“好生‘招待’她,死了也没关系。”池镇岳声音平淡,眼底却掠过一丝冷厉。

从前看青黛面子,他对钟家姊妹从未用狠手段。

如今他不会留情。

“是。”

“不!池镇岳!”钟玉玲见池知微指间寒光一闪,是柄短匕。

她踉跄退后,声音发尖,“你不想知道虞青黛去哪了?!不想知道你女儿在哪?!”

“我女儿?”池镇岳转身,年过四十的男人面容依旧英挺,此刻却凝着层化不开的阴鸷,“我有女儿?若你说的是你生的,我会送她,与你在地府团聚。”

钟玉玲慌了。她眼珠急转,脱口道:

“不、不是我的!是你和虞青黛的女儿!”

池镇岳脚步顿住。

他缓缓回身。

“……你说什么?”只要提到青黛,他就会失态。

“对!那夜不是我,是虞青黛!”钟玉玲站起身,指甲深深掐进掌心,“她也中了药!她不知是你,你也不知是她!”

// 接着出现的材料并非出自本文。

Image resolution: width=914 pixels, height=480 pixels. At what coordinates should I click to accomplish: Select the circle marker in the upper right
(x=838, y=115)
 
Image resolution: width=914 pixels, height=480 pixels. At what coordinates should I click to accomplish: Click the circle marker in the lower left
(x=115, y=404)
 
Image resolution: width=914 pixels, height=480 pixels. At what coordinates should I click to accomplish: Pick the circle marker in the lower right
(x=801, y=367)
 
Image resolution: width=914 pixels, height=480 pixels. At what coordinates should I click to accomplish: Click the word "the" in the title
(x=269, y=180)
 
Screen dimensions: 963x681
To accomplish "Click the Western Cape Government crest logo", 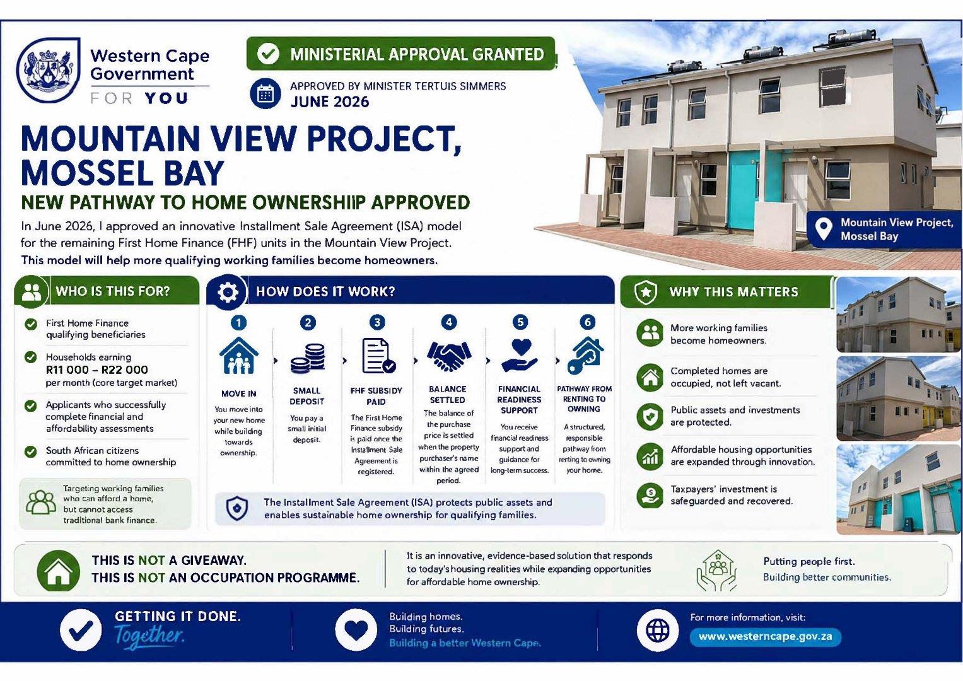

是她给池镇岳下药,未料他逃脱,却撞上被孟昭亭算计的虞青黛。

二人昏迷后,她带走了池镇岳,孟昭亭带走了虞青黛。

池镇岳大步上前,一把扼住她喉咙。

“钟玉玲,”他声音压得极低,每个字都像从齿缝碾出,“再敢骗我,我会让你,生不如死。”

“呃……”钟玉玲喉间剧痛,几乎窒息。

她恨极了。

为何虞青黛那蠢货,却有这么多人护着?

兄长疼,父母爱,就连孟昭亭也曾对她死心塌地。

明明是个最好骗的傻子!

她和姐姐哭诉家中艰难,那蠢货便真拿钱供她们读书。

还说什么“天下女子,本该互相帮扶”。

哈哈!虞青黛真当自己是菩萨?!

她自己命好,便觉世间皆善?

最可恨的是,她死了,她女儿却这般出色。

还是她和池镇岳的种!

凭什么?!

凭什么她在泥里挣扎,她们却能活得光鲜?!

池镇岳松手。

钟玉玲瘫软在地,捂着脖颈剧烈呛咳。

“钟玉玲,”池镇岳居高临下,声音冷得瘆人,“我给你最后一次机会——说清楚。”

钟玉玲抬头,嘴角渗着血丝,是方才被虞听夏掌掴的伤裂开了。

她看着池镇岳,忽然低低笑起来,笑声嘶哑,像破了的风箱:

“池镇岳,你还不知道吧?”

她眼底浮起癫狂的光,一字一句,像淬毒的针:

“虞青黛——已经死了十八年了。”

“你说什么?!”

几乎是在话音落下的瞬间,池镇岳已掐住钟玉玲的脖颈。

他动作快得只余残影。

钟玉玲甚至来不及反应,只觉喉骨被铁钳般的手指死死扣住,颅内的空气被瞬间抽空。

她脸色涨成猪肝色,双手徒劳地去扒那只手,指尖在他手背上抓出血痕。

她转向池知微,眼神哀求,可那少女只是冷眼旁观,无动于衷。

“唔……唔唔……”钟玉玲眼球外凸,濒死的窒息感将她淹没。

就在她以为必死无疑时,身体被狠狠掼在地上。

脖颈间的力道松了些许,新鲜的空气涌入,她蜷缩在地,咳得撕心裂肺。

池镇岳立在光影交界处。

那双总是沉静的黑眸,此刻翻涌着近乎实质的杀意,可他的神色却异常平静,平静得可怕。

钟玉玲太了解这种平静了。

他是真想杀了她。

她浑身抖如筛糠,猛然想起多年前在乡下那幕。

那时姐姐钟玉茹捉了条菜花蛇,扔进虞青黛晒草药的竹篓里。

虞青黛非但不怕,还拎着蛇尾巴,笑着说正好泡一坛祛风湿的药酒。

可池镇岳瞧见了。

他没说什么,只那双眼,阴森森地盯了姐姐一整天。

当夜,姐姐被拖进后山一个废坑。